### Task description
Count how many lines of the records contain the string "height". Reply with the number alone.

[Entries drawn from a collection]
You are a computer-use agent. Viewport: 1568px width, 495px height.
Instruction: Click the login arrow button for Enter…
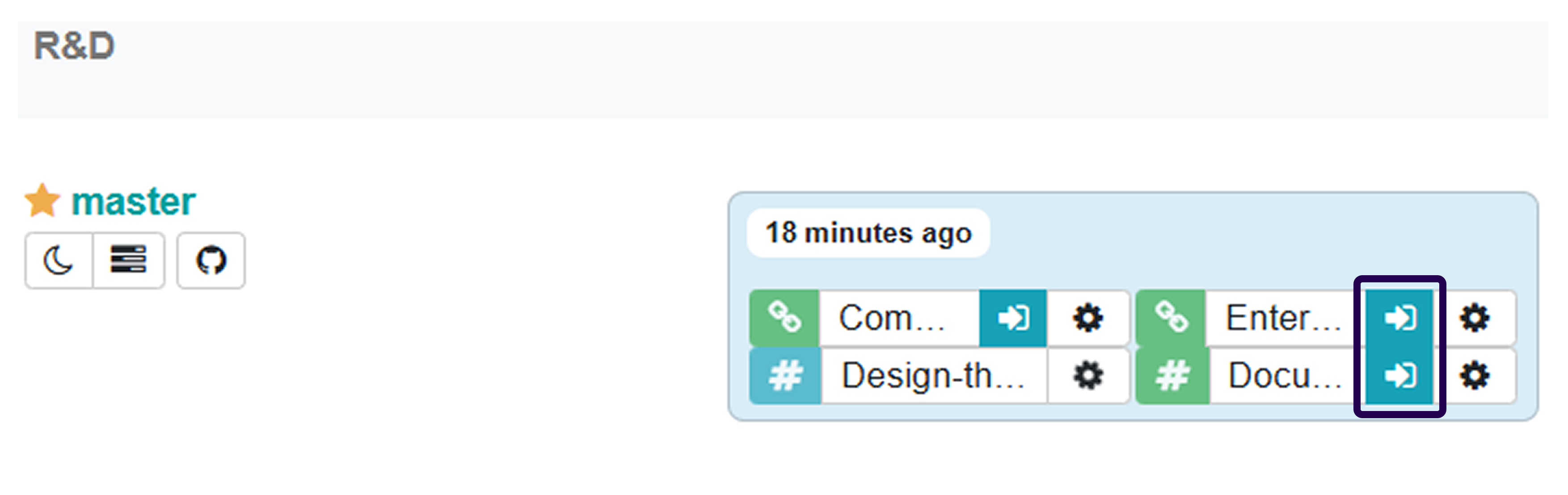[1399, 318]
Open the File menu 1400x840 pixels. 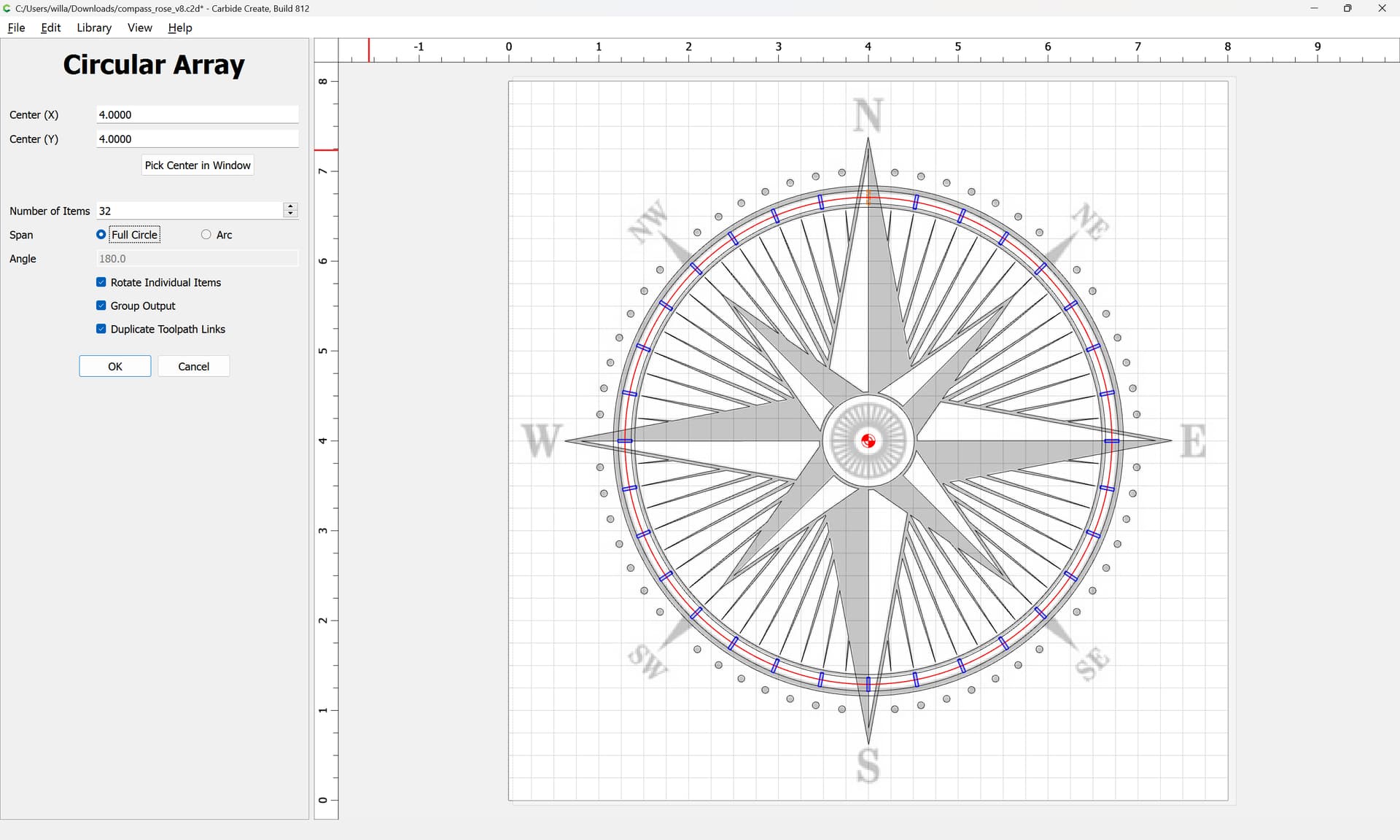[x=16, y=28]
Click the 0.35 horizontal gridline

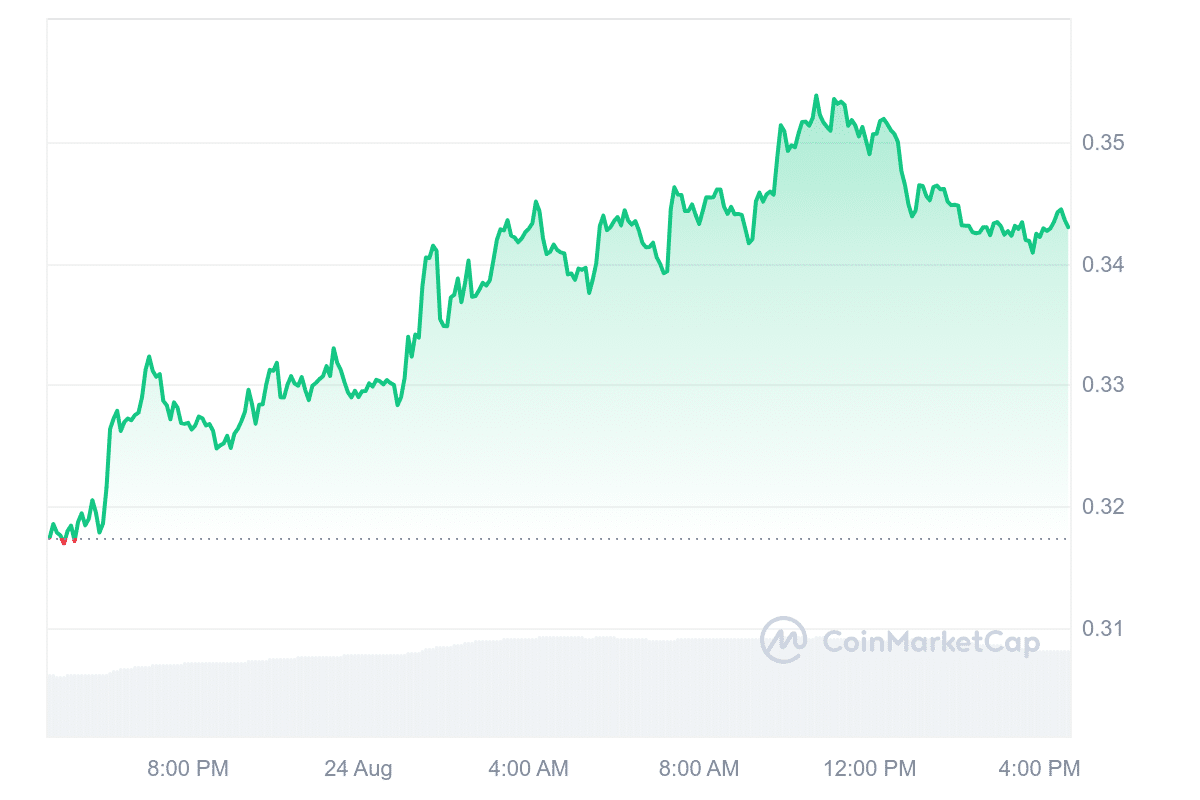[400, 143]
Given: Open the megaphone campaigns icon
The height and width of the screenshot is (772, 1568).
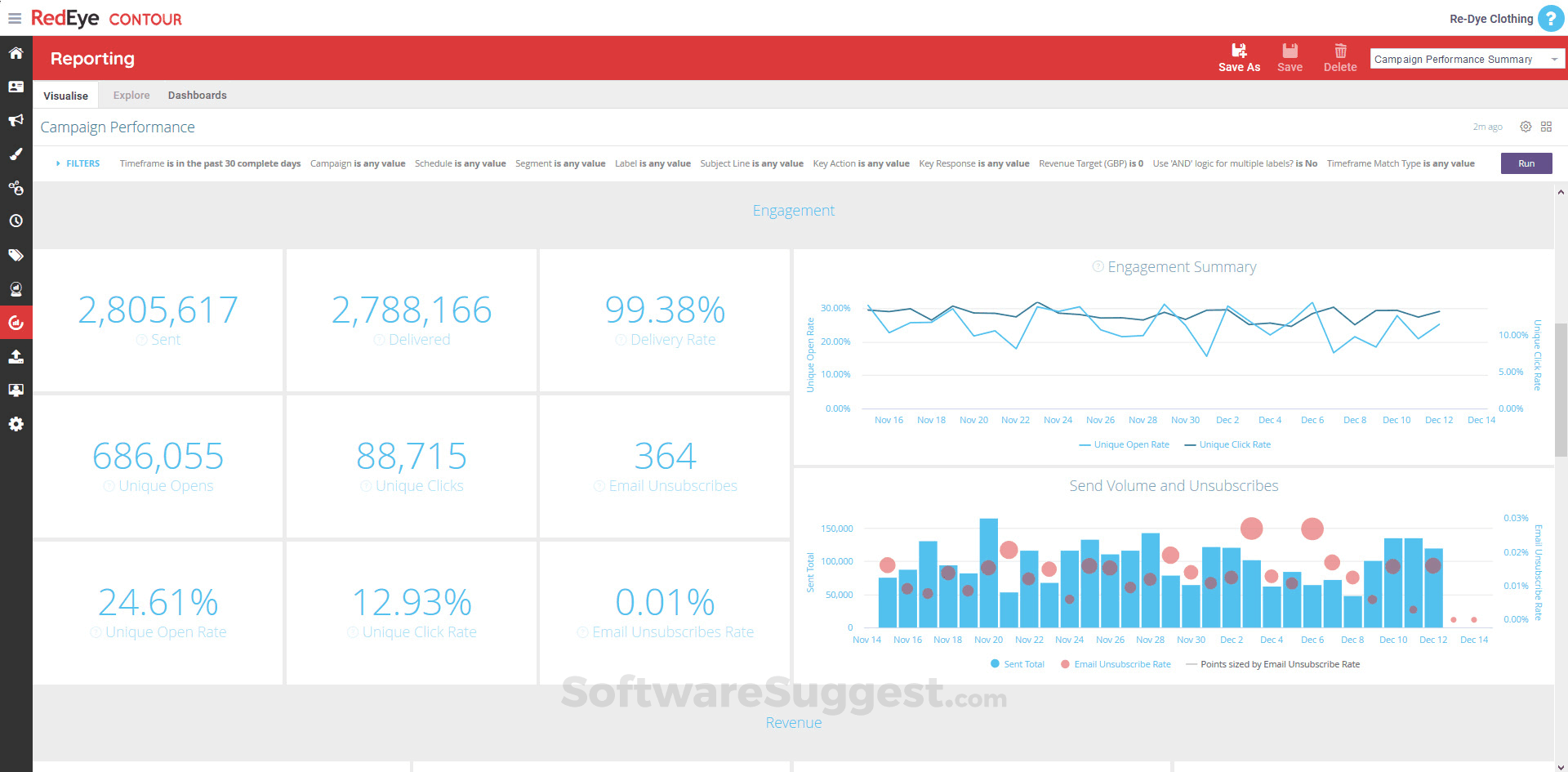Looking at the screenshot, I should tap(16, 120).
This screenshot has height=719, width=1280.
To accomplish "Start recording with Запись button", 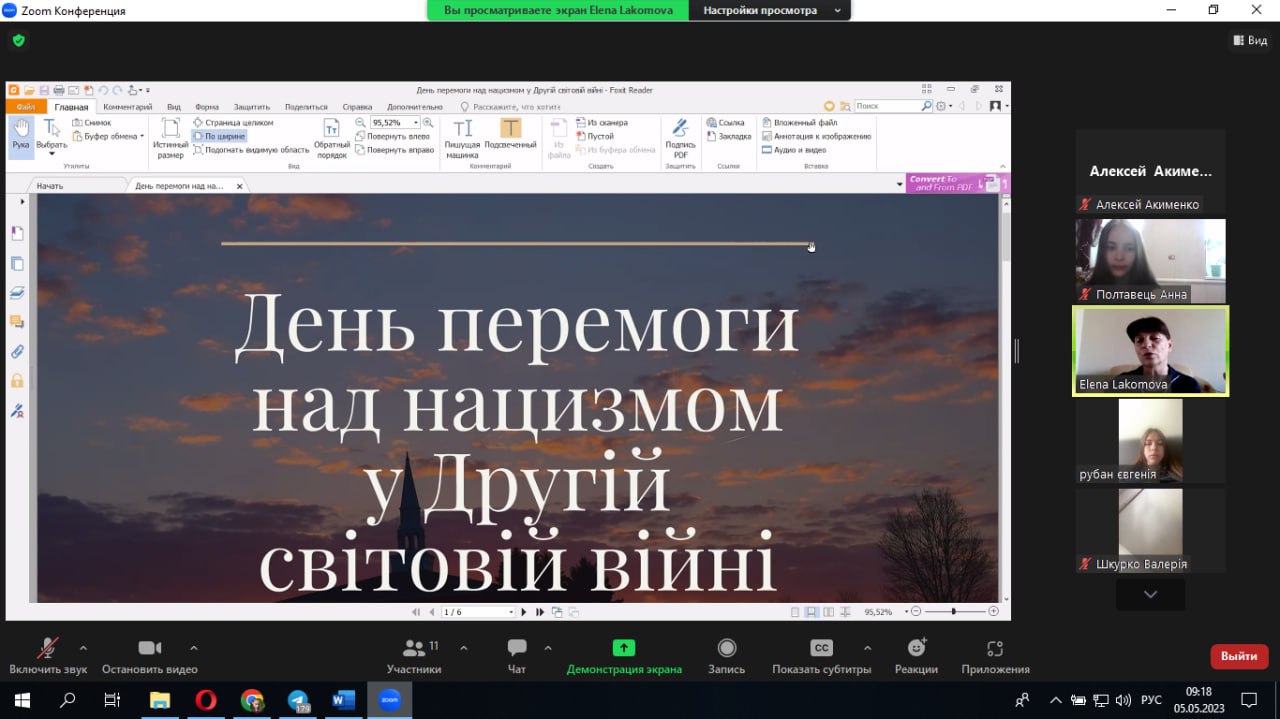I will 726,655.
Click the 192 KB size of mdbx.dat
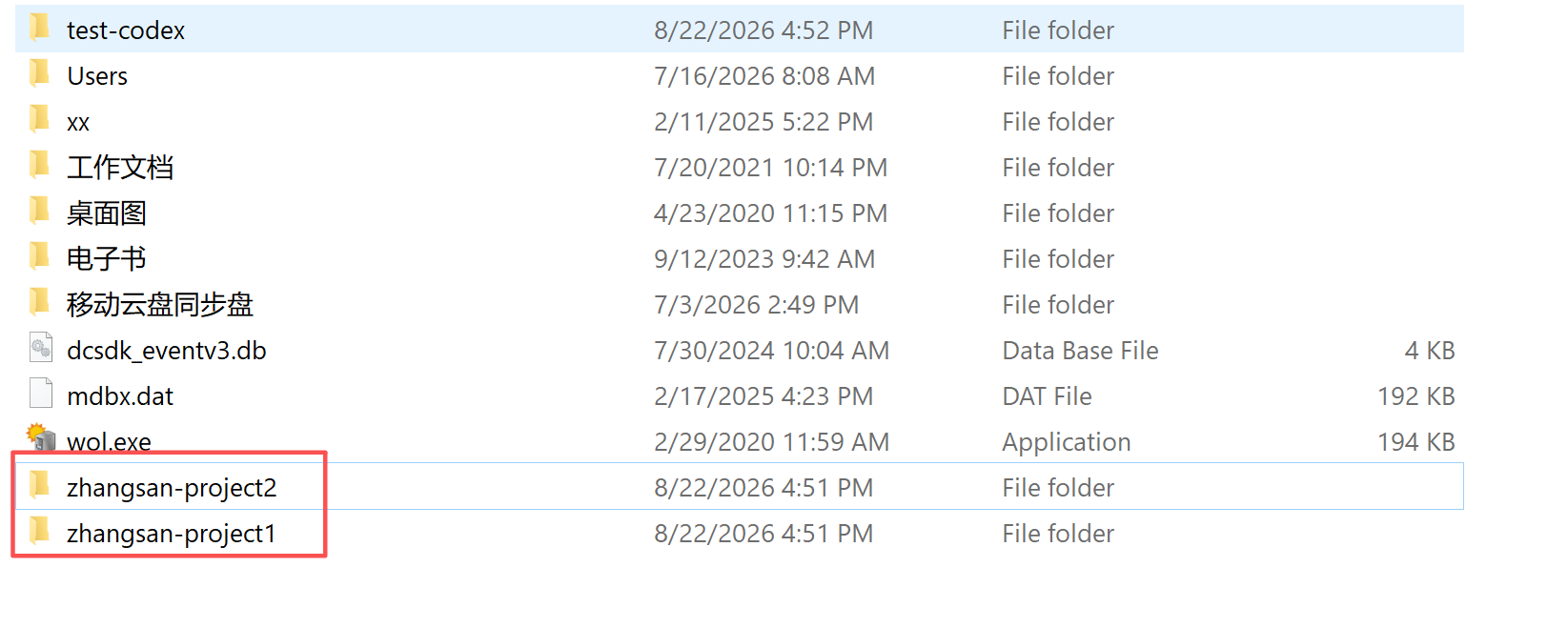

### Solution for this problem
3